5 Ways to Properly Recover Post-Workout

5-steps-to-PROPER-RECOVERY

Being active is absolutely key to living a healthy lifestyle. Whether you’re a walker, jogger, sprinter, swimmer, skier, dancer, or basketball player, having a form of exercise you’re passionate about is essential to staying happy, healthy, and energized.

Running and walking are easy to fit into your everyday lifestyle – no special equipment needed – and therefore constitute some of the most popular forms of regular fitness. They increase your heart rate, build muscle, and decrease stress – an absolute win.

We give you major props if you fit in regular runs or daily walks, making fitness a lifetime priority. But even the most advanced runners forget a vital part of maximizing the positive effects a run can have: recovery.

Proper recovery is essential for your body to come down from a run or walk. It helps your muscles return to their normal state from an active one and allows your heart rate and breathing to go back to normal. Without proper recovery time, your body will inevitably feel sore, tired, and even a bit achy a few hours after your exercise session is over.

But what is the most effective way to properly recover after a workout session?

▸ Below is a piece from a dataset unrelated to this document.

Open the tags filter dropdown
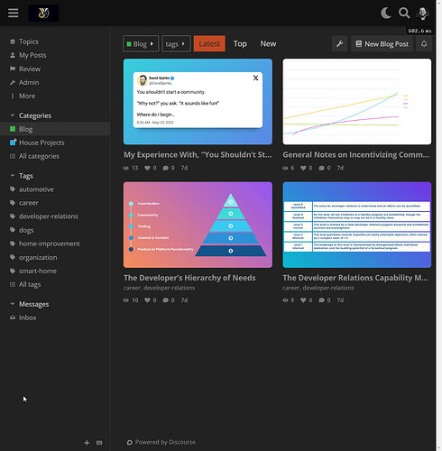442x451 pixels. [x=176, y=43]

  1. Cool down the right way. Crossing the finish line or completing an hour-long spin class doesn’t mean you’re done with your workout: you should still fit in a cool-down to jumpstart your recovery process. A cool-down can include stretching, a slow walk, or other drills that help bring down your heart rate and stretch out your muscles.
  2. Water up. No matter what type of exercise you pursue, chances are you’ve released some serious sweat. Sweating releases fluids from your body, and water or organic sports drinks help bring those fluid levels back up. Hydration prevents achy muscles and even potential dizziness, so drink up!
  3. Refuel. You just spent time burning some serious calories – now it’s time to replenish them. You may not be starving right after your workout – and that’s okay. Try refueling with a portioned blend of protein and carbohydrates (think: eggs and toast, peanut butter and an apple). These nutrients will help your body repair any damage your muscles endured during your sweat session (muscle damage – not injury – is normal… it means you’re getting stronger!).
  4. Active recovery. While stretching is key to decreasing the potential for sore muscles, active recovery can also be useful; working out is never an excuse to stay on the couch for the day. Head out on a walk with a loved one, do a few errands, or go out with friends. The more active your muscles stay during the day, the less likely they are to feel sore.
  5. Self check-in. How do you feel after your run? Are you mentally and physically stable and happy? If not, reevaluate your exercise regimen: are you going too hard? Are you not challenging yourself enough? Reevaluating your progress is key to always improving and becoming your absolute best self.